Last-minute Christmas panic gifts are not difficult to spot: an “In the Kitchen with Karl Rove“ cookbook; wasabi-scented bath soap; an iTunes gift card that can only be redeemed for Kevin Federline “songs.” Christmas is four days away, and yet 35 million Americans seem to be rolling the dice when estimating their ability to find something great at the last minute.
And for the Beltway CXO looking for gifts that will inspire employees, partners and customers – look no further. I’ve assembled a handy last-minute gift guide that will leave them buzzing for weeks (note to executive: aforementioned buzzing may or may not be positive in nature).
Executives looking to recognize that special Federal Agency employee while at the same time staying under the $20 gift limit are not out of luck. Might I suggest an IPv6 handbook. Nothing says Merry Christmas like a step-by-step guide to transitioning to the new protocol. (P.S. – re-gifting last year’s IPv4 handbook could in fact cause that Agency’s communications network to implode)
For the Employee:
Beltway executives do not want the hard work of their employees in 2007 to go unnoticed. The long hours, time away from family and devotion to the cause were paramount to your firm’s success.
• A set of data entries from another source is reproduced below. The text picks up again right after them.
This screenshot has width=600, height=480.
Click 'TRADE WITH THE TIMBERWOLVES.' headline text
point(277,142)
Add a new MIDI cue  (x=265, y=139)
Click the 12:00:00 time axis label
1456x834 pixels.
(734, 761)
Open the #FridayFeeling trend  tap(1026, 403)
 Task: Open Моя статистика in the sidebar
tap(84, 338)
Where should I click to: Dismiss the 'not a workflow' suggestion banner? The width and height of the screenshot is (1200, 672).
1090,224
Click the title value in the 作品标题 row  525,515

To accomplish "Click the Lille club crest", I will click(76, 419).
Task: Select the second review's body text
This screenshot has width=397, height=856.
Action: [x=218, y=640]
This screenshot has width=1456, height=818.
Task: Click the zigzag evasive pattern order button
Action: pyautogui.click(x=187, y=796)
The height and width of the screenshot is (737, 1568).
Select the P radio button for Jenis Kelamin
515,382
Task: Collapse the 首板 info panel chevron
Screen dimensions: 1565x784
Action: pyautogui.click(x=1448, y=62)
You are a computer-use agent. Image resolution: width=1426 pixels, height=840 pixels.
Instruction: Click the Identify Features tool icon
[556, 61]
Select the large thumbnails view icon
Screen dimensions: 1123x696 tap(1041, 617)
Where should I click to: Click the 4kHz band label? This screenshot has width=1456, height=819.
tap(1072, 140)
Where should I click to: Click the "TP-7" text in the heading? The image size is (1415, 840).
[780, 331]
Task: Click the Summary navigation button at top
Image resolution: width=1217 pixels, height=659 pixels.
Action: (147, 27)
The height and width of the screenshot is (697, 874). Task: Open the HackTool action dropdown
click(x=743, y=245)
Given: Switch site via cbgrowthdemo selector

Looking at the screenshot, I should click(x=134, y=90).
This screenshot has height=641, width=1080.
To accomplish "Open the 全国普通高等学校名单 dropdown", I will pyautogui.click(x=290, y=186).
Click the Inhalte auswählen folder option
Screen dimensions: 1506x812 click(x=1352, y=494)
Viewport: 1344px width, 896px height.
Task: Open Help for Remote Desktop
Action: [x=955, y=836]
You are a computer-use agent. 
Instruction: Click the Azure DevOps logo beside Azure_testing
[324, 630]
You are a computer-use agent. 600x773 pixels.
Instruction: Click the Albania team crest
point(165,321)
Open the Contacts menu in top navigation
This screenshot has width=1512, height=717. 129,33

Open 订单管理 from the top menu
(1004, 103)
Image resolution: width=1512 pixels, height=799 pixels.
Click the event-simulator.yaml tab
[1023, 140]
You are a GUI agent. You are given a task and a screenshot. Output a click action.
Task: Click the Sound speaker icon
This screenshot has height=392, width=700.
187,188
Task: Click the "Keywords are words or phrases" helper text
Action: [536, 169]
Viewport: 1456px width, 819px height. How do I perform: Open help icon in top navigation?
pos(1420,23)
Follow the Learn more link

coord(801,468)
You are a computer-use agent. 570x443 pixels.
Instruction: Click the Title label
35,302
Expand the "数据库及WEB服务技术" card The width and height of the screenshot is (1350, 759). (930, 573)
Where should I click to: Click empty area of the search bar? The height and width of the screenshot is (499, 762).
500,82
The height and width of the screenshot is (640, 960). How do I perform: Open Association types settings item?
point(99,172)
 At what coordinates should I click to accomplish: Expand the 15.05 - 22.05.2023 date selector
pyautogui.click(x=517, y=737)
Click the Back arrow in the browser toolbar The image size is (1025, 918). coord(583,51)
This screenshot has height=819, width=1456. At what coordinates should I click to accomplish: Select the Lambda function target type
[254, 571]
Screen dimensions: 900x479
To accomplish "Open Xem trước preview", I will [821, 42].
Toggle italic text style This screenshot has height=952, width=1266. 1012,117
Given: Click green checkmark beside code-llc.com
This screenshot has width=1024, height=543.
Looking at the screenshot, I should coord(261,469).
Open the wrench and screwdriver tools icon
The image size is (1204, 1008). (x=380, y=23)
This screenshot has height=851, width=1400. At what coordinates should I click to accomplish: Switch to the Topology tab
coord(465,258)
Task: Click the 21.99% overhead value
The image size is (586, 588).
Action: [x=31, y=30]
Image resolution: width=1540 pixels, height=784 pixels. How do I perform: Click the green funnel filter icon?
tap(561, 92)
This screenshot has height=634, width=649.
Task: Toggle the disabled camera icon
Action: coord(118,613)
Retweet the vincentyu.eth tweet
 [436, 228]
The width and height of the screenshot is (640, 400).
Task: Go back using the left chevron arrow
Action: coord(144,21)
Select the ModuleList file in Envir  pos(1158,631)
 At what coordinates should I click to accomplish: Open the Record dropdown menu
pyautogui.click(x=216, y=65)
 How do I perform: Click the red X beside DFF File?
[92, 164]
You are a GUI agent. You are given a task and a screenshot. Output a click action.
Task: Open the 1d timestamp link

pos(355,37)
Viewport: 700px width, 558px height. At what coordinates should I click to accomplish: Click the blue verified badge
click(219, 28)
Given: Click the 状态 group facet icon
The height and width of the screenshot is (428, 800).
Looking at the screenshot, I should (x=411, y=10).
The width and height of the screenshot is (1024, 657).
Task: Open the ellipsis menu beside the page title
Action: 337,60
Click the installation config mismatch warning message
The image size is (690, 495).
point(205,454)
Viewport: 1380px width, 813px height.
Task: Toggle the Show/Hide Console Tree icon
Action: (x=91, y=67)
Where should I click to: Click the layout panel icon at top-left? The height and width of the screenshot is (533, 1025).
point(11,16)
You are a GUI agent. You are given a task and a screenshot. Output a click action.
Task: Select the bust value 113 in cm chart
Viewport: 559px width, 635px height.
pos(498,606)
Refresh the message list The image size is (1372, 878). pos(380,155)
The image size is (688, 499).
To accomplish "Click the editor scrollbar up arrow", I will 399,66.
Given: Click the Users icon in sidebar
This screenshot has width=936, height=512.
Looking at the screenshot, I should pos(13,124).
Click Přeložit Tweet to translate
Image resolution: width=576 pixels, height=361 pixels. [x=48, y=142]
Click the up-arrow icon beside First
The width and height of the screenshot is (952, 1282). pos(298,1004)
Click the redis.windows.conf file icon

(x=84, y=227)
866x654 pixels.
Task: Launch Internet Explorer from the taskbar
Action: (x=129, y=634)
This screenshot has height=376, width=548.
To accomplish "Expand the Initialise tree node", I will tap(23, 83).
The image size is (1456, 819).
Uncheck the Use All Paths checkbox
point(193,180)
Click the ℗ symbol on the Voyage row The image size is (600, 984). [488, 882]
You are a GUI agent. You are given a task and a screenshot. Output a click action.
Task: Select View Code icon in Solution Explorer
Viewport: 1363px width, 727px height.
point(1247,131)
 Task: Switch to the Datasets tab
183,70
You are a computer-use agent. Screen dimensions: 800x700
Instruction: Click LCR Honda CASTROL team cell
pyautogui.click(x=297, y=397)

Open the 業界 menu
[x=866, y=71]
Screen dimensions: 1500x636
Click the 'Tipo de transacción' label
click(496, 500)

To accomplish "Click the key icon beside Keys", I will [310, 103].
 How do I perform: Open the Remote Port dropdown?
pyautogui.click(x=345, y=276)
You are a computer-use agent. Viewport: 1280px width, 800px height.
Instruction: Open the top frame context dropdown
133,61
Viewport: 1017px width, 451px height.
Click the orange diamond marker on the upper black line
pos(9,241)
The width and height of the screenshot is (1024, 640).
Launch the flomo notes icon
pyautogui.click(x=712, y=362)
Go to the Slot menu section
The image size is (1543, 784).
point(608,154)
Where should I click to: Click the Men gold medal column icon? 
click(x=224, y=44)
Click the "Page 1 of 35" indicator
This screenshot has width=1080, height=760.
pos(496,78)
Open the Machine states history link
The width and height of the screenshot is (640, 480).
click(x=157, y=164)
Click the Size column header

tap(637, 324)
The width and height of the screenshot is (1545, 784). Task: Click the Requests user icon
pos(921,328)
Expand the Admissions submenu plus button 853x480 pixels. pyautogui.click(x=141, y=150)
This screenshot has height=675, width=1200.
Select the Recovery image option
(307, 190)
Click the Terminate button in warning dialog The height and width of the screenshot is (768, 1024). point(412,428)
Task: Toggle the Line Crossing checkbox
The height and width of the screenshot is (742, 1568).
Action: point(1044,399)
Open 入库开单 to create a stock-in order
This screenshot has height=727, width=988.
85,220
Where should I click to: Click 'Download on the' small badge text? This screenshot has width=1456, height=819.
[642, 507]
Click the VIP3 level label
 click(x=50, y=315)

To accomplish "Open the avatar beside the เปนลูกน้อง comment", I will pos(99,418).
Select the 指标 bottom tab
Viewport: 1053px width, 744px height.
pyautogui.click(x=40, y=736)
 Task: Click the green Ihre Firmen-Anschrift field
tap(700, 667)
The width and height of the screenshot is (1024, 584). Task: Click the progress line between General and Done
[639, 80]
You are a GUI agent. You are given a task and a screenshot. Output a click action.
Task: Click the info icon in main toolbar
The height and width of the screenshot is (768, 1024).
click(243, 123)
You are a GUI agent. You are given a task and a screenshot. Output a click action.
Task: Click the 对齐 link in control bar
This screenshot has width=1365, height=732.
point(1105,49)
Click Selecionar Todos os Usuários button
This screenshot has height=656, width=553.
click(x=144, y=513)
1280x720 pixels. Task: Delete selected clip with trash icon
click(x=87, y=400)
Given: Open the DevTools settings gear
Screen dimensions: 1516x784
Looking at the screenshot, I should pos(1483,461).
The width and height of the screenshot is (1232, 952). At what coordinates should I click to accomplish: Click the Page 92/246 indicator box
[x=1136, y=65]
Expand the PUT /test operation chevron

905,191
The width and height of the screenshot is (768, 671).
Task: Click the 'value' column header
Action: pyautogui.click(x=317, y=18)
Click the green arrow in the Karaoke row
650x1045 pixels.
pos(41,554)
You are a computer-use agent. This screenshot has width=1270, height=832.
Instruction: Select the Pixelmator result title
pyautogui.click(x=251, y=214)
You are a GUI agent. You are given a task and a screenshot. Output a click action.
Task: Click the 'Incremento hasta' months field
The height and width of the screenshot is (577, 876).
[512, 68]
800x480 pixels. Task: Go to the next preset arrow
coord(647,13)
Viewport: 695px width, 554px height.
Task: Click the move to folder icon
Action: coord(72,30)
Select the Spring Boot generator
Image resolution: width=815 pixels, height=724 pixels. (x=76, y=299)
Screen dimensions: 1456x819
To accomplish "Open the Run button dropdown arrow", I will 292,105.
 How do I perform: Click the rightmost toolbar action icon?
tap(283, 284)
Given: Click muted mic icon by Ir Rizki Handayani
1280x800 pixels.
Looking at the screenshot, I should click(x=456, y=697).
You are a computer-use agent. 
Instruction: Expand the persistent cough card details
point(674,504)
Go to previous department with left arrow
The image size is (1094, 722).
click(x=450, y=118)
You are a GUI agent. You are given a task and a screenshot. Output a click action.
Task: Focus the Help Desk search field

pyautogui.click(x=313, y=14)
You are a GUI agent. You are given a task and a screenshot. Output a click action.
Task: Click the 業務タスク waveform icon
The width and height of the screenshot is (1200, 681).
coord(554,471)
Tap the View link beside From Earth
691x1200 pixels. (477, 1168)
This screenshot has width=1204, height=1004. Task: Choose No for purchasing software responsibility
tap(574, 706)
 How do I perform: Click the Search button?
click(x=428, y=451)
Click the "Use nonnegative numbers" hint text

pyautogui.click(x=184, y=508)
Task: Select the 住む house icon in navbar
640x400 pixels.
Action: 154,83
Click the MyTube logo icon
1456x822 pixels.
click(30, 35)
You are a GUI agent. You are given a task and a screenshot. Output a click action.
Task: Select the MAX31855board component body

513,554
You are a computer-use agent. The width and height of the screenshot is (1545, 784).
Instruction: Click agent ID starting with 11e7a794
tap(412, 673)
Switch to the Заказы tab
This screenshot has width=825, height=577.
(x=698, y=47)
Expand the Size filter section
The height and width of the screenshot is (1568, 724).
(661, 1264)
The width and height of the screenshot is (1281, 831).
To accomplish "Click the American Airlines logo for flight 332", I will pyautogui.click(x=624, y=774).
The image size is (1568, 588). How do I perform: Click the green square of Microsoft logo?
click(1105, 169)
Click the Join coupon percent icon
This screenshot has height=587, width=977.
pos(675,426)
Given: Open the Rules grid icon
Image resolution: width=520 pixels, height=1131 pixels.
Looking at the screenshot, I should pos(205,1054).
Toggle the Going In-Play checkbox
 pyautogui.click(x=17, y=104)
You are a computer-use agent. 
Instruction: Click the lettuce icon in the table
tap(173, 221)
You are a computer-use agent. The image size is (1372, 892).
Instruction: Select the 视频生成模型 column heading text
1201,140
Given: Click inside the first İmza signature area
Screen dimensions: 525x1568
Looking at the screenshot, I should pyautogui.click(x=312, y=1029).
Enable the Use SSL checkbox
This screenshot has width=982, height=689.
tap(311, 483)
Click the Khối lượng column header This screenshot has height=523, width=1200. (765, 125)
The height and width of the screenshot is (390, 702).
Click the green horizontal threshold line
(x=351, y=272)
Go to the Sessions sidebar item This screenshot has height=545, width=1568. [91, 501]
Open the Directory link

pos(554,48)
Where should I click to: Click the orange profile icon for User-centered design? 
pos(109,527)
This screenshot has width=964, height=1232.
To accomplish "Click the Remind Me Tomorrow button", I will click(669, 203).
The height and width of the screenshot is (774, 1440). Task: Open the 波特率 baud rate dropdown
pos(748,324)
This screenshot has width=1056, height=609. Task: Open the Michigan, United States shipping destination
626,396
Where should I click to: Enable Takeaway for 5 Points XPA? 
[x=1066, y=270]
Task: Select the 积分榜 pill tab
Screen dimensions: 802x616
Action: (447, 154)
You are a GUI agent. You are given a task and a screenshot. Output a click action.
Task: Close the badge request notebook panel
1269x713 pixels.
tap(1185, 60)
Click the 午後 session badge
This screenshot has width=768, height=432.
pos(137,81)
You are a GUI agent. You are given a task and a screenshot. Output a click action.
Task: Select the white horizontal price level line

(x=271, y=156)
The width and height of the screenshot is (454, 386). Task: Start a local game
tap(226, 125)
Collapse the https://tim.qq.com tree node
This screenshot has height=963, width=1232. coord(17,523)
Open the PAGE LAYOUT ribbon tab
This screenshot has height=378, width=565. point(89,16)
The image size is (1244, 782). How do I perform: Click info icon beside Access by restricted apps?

Respond in kind by giving that special employee a “5 Day Telework Gift Card.” That’s right: leave employees smiling with a gift card that can be redeemed for five full days of telework in 2008. You’ll be the hero of the staff, and it will be weeks before they read the find print stating that the gift cards are not valid in the contiguous United States or between the hours of 8am-6pm.
For the Subcontractor:
They helped you land that huge IDIQ contract with the Department of Education and now, it is time to let them know how much you care with a framed copy of the Sub’s 8a certification letter – complete with autographs from the entire SBA management team.
For the CEO of the Company You Acquired:
You bought his/her company for $200 million, and now that person could effectively bathe in caviar every day and still have millions left over in the bank. Bottom line: You’ve done enough for them this year, no gift required.
For the CEO of the Competitor who beat you out on the big contract:
As a child my grandmother eschewed traditional holiday gifts that kids might actually want (i.e. – toys, games) in favor of a certificate that arrived every year notifying me that a constellation had been purchased in my name. This gift was about as useful as the U.S. savings bonds that she sent every year for my birthday paying .00005 percent interest. (in fact, I believe the postage stamp used to mail the Bond was worth more than the Bond itself). Now that I’ve aged it is clear that the Constellation in fact makes the perfect gift…for that CEO at the competitor who walked away with the multi-year $3 billion deal with DHS you spent months bidding on.
In any event, I hope these last-minute holiday gift ideas will serve you well in the few days left before Christmas. Happy Holidays indeed.